DATA PROVIDED:

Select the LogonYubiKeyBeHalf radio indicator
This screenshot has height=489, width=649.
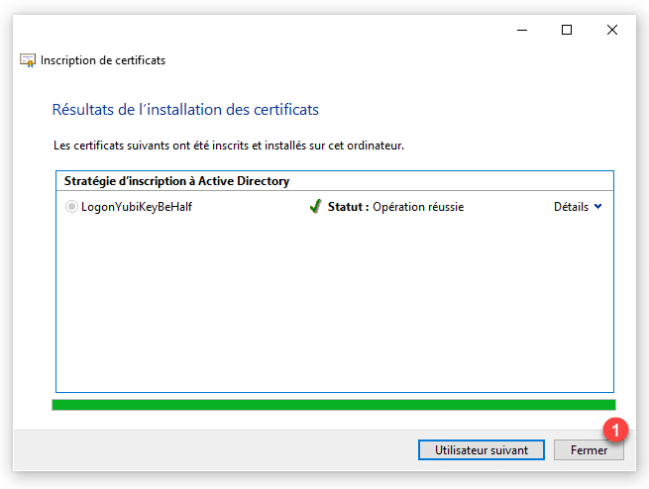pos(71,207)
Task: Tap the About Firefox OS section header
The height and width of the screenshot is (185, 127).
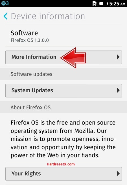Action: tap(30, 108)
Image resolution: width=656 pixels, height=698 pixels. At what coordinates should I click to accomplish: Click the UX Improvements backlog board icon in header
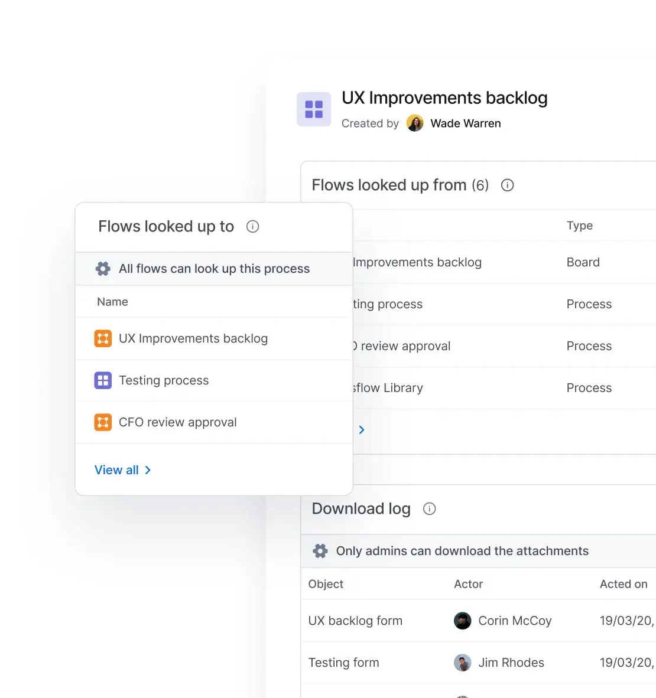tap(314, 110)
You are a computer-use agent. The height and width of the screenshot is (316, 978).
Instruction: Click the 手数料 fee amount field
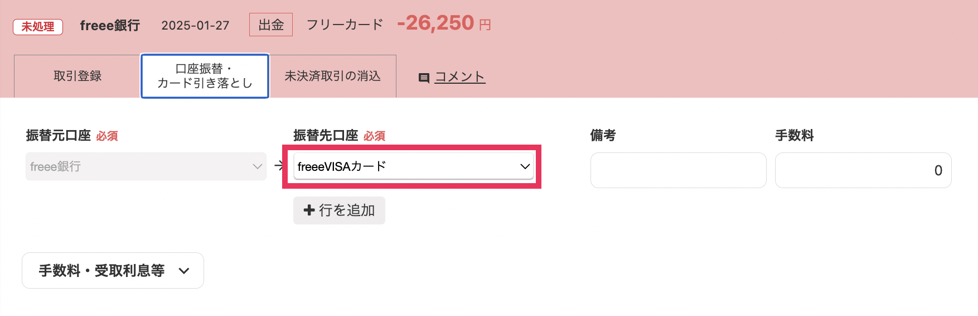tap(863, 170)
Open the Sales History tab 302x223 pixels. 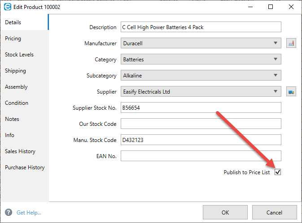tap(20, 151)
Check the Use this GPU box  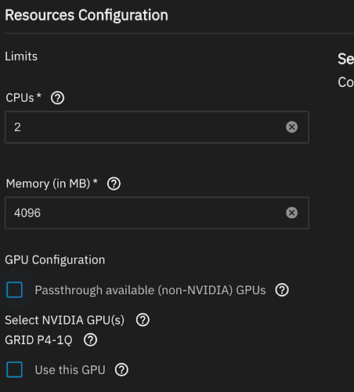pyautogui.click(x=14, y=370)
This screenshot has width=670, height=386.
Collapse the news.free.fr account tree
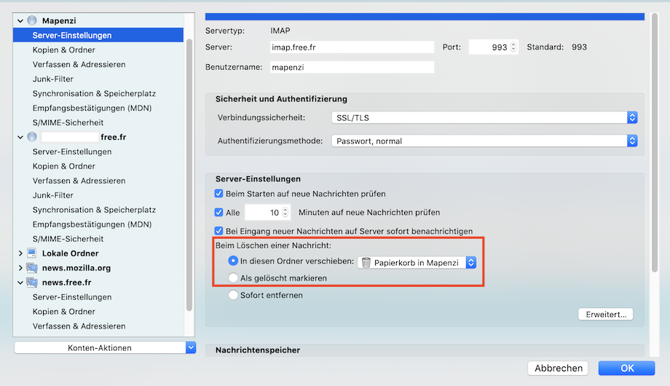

ACTIVITY:
Retype the records above word for word, from their first line through the line containing "You are a computer-use", and leave out every picture.

WRITTEN RESPONSE:
Select the LogonYubiKeyBeHalf radio indicator
This screenshot has height=489, width=649.
pos(71,207)
Task: Tap the About Firefox OS section header
The height and width of the screenshot is (185, 127).
Action: tap(30, 108)
Image resolution: width=656 pixels, height=698 pixels. At what coordinates should I click to accomplish: Click the UX Improvements backlog board icon in header
tap(314, 110)
You are a computer-use agent. The height and width of the screenshot is (316, 978).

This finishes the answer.